It's Mostly the Most Wonderful Time

Before really getting into my article, I feel that a note of explanation about the theme for this week is warranted. Didn't notice the theme? It should be pretty close to the gigantic "Pluckytown" you see at the top. Go ahead and check, I can wait. And we're back! OK, let me preface my comments and even the topic by the fact that I love Christmas. I love getting together with my family. I love the food (w00t for lefsa!). I love playing cards (family tradition). I love singing the songs about Jesus' birth. I love exchanging gifts and the old jokes that we've recycled over 20+ years. However, with that said, there are still some things about the Christmas season (not necessarily Christmas itself) that I don't like. Hence the topic. Everyone square? Cool. Moving on.

This afternoon, my family (read: Anne) decided that it was time to put up the family Christmas tree. We purchased this tree when we were living in a very small apartment while in college. We purchased it with the thought that we'd be able to grow into it as we moved on with life and eventually moved into a house. We put the tree up in our living room. It consumed somewhere in the neighborhood of 85% of the available space. That's a slight hyperbole for those of you keeping score at home. The correct ratio is 16% room, 84% tree. After we put the tree up, we said, "Why did we get such a huge tree? It doesn't leave us any space!" We've said that every year since. Seven and counting. We moved it from apartment to apartment and then to house. It's still way too freakishly big. And that leads me to what I dislike most about the Christmas season. No, it's not my tree. It's not even putting up the tree (which I held off doing as long as I could). It's how much work Christmas has become. The tree has only become an example of this.

When I was a kid, I loved putting up the tree. I would look forward to it for weeks. My mom would normally add the stipulation that if we're going to put up the tree, we need to get the whole house cleaned up first. I would throw myself into the work with a vigor unlike anything that doesn't involve food (hint: that's a lot of vigor). We would haul the boxes up from the basement for the tree and organize the branches ("Mom! This one doesn't have a color!"), put up the tree, put on the lights and all of the decorations.
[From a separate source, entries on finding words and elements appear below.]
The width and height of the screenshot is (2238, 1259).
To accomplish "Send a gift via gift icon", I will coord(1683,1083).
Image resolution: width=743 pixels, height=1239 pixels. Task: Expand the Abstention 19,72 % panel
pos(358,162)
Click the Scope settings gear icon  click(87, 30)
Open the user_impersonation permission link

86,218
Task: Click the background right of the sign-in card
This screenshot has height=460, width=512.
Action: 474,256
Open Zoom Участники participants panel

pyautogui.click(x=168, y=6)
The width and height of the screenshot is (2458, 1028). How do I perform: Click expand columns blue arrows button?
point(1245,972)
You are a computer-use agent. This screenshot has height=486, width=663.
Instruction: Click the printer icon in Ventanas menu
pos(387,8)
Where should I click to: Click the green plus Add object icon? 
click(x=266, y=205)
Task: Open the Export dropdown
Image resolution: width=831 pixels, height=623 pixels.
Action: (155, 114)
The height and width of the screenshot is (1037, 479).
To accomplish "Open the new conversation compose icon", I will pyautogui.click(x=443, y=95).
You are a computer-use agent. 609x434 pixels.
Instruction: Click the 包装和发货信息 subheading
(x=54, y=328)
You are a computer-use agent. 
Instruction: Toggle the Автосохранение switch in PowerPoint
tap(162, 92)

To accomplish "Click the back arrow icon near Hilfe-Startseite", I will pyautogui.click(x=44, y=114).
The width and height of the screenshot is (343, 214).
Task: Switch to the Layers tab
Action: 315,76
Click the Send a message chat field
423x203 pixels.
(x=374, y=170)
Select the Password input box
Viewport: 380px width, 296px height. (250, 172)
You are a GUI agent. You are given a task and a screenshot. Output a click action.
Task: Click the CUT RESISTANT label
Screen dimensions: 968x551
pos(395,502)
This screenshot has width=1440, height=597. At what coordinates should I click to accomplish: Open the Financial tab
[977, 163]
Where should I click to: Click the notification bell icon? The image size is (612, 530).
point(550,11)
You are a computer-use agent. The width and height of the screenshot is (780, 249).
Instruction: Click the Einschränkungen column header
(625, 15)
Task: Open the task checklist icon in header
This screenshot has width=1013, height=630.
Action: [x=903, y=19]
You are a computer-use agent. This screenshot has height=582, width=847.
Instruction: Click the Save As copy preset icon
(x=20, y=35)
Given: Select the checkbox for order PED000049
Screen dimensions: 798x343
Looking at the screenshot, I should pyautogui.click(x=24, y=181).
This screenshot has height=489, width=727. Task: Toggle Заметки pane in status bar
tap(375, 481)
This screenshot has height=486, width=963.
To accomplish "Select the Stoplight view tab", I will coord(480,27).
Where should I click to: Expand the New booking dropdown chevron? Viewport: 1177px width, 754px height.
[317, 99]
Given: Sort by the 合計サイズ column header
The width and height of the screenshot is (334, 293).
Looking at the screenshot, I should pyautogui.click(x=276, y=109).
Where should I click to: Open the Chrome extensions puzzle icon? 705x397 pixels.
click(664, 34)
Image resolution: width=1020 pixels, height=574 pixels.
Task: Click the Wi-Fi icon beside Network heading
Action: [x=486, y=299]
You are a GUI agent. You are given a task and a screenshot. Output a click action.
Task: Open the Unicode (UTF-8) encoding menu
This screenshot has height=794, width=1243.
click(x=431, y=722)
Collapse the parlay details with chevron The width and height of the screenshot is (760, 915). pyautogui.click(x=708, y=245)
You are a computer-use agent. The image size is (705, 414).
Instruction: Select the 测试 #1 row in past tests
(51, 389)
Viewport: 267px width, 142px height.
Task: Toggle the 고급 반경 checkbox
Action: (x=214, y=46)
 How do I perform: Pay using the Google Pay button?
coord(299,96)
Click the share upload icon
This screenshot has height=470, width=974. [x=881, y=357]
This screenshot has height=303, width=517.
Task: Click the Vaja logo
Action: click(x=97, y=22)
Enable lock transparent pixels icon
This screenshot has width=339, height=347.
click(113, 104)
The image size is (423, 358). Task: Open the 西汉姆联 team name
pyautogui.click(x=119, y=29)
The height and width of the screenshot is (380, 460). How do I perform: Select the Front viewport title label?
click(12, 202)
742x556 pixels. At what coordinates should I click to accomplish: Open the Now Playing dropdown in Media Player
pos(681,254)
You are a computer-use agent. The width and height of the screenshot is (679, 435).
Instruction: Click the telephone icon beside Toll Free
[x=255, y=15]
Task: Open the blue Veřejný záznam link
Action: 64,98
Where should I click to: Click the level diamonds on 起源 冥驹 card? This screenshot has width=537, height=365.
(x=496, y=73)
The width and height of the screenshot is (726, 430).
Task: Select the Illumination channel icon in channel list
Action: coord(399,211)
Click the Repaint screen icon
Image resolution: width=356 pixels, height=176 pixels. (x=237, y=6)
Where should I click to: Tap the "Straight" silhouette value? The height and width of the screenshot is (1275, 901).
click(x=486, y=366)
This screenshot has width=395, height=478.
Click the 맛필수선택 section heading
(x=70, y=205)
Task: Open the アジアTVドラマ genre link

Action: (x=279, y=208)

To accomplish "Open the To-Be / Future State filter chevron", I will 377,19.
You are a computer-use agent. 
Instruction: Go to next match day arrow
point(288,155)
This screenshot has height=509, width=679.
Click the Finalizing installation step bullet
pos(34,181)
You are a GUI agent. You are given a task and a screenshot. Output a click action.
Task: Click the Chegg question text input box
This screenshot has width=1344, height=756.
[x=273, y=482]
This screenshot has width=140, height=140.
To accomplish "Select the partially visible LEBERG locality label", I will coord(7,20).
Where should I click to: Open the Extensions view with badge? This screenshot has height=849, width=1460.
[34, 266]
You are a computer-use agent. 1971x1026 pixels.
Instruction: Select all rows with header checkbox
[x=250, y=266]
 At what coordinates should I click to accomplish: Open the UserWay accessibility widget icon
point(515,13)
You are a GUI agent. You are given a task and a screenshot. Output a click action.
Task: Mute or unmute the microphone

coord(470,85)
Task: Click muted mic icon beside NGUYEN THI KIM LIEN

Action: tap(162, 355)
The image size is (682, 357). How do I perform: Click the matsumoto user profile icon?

Then we'd turn all the lights in the house off and cuddle up together and just look at it for a little while, each one of us absorbed in his or her own thoughts. Now it seems as though I'm not allowed time to think. We have a mad rush that occurs around this time of year. It kicks off with one of the busiest shopping days of the year on the day after Thanksgiving and continues straight on through to the poor, confused husbands in the convenience store on Christmas Eve wondering if their wife would prefer "Pine" or "New Car" for her brand new air freshener.

Then there's the stress of the logistics. Whose family are we going to be spending Christmas with? When are we going to be with the other side of the family? How are we going to pay for all of the Christmas gifts? What do we bring for Christmas dinner? Are we spoiling the kids with the amount of gifts that we're buying? Did we not get them enough? How many licks does it take to get to the Tootsie Roll center of a Tootsie Pop? These questions need to be answered.

I lament the loss of my childhood innocence. The only thing I had to worry about leading up to celebrating Christmas was how I was going to be able to survive waiting for Mom and Dad to finish milking before we could open gifts. Now there's so many things about which we need to think. I suppose, to a certain extent, this same loss of innocence extends out to every aspect of life as an adult. As children, we long to be "grown up" and knowledgeable about the world. Now that I am grown up, I long for the simpler days of my youth. Sometimes, it's just hard to please people. And by people I mean me. It's the Pandora's box syndrome. We want to know what's in the box. Now that we know what's in the box, we wish we could put it back again. Stupid human nature.

So, there you have it: What I dislike most about the Christmas season. Although really it's not a new problem. I mean, wanting to regain our innocence could be traced back to, oh, Adam. Good to know I'm not alone.